begin TEXT EXCERPT

Granted, this function contains gobbledygook but it reflects a real world phenomenon: we read the type key several times within a function. Recalling that our goal is to remove the dependency from our general code (the book function) to our specific code (the premium/non-premium use cases), we need to find a refactor which satisfies this goal. Assuming order matters, we could once again employ callbacks:

// forgive the bastardised Java syntax
public Booking book (Customer aCustomer, afterDolor, afterConsectetur) {
  lorem().ipsum();
  dolor();

  afterDolor()

  consectetur();

  afterConsectetur()

  eu.adipiscing();
}

// equivalent of isPremium: true
booking = book(aCustomer, sitAmet, () => adipiscing().elit())

// equivalent of isPremium: false
booking = book(aCustomer, () => null, () => {
  aenean();
  vitaeTortor().mauris();
})

But the fact our two callbacks are named afterDolor() and afterConsectetur() should raise some eyebrows: we’re now requiring our specific code to know about the internal structure of our general code. This isn’t as bad as vice-versa, but note that the non-premium call to book needs to pass a no-op function for afterDolor() to satisfy the new interface, despite that callback only being relevant to the premium use-case. In effect we’ve swapped out an ugly mess of dependencies for an even uglier mess.

Subclassing Booking into PremiumBooking and RegularBooking would be just as bad: we’d still need afterDolor() and afterConsectetur() to be implemented by both subclasses.

end TEXT EXCERPT
begin RECORDED DATA

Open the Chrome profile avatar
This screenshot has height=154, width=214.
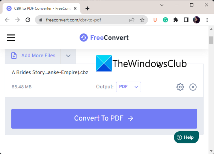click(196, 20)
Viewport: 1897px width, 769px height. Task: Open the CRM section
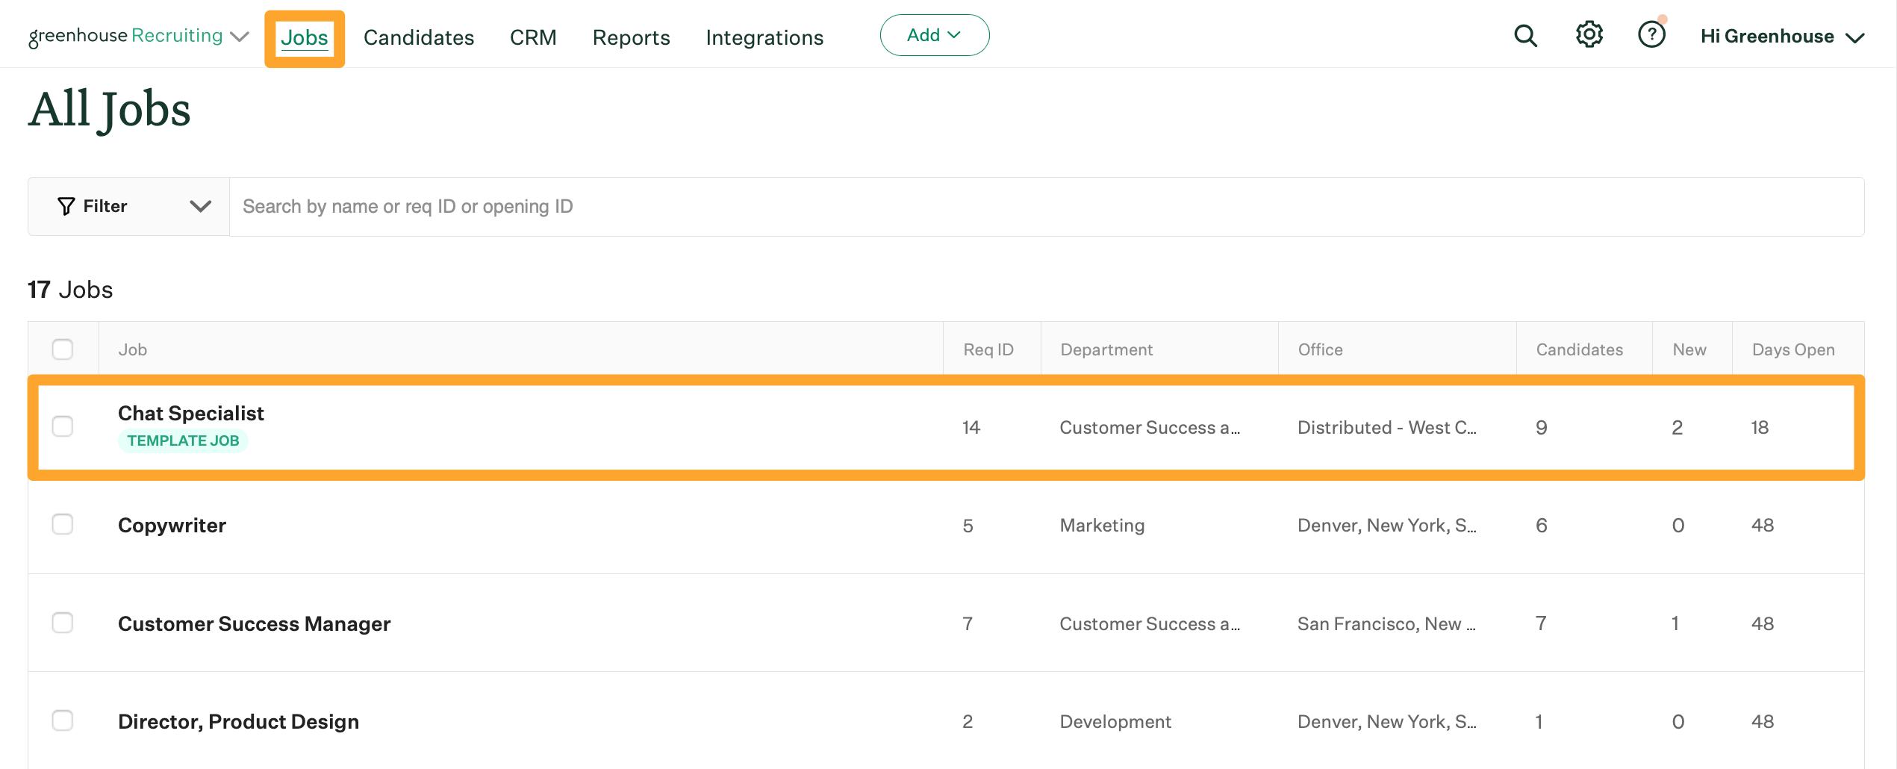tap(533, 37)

end RECORDED DATA
begin RECORDED DATA

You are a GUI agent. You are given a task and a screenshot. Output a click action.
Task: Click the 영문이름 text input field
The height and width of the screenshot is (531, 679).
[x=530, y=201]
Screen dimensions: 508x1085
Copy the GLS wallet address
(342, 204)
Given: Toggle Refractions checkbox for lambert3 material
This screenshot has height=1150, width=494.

end RECORDED DATA

INSTRUCTIONS TO FOLLOW: In the excerpt on refactoring the book function, list every parameter that the book function declares in its signature.

FINAL RESULT: aCustomer (of type Customer), afterDolor, afterConsectetur